EXERCISE DETAILS: Look over the entries and say how many lines include the word "обличчя". Only the number, please.
***** DATA SHOWN
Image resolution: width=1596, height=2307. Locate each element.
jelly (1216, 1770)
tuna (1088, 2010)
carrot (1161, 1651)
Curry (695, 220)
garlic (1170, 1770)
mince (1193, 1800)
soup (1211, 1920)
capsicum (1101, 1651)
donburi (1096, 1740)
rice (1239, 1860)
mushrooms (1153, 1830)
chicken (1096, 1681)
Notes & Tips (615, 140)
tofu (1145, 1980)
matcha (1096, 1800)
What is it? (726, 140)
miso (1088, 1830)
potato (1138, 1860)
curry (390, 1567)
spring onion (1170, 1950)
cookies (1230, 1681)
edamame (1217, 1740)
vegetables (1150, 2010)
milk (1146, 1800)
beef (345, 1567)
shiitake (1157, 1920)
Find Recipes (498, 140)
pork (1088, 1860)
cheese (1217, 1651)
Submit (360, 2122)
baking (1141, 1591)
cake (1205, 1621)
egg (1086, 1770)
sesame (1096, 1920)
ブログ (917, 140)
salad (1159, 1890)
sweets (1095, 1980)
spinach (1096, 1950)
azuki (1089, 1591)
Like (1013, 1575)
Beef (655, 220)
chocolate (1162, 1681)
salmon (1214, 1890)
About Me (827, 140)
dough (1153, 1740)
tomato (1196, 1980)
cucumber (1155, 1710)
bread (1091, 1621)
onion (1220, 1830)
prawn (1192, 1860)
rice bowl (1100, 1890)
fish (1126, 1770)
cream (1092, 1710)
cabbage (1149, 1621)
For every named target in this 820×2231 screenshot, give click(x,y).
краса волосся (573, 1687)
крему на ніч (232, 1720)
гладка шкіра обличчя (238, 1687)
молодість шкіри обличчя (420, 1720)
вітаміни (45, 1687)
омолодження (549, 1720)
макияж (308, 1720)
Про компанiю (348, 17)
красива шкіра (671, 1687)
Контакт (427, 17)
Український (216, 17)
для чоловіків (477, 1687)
**********
ANSWER AREA: 2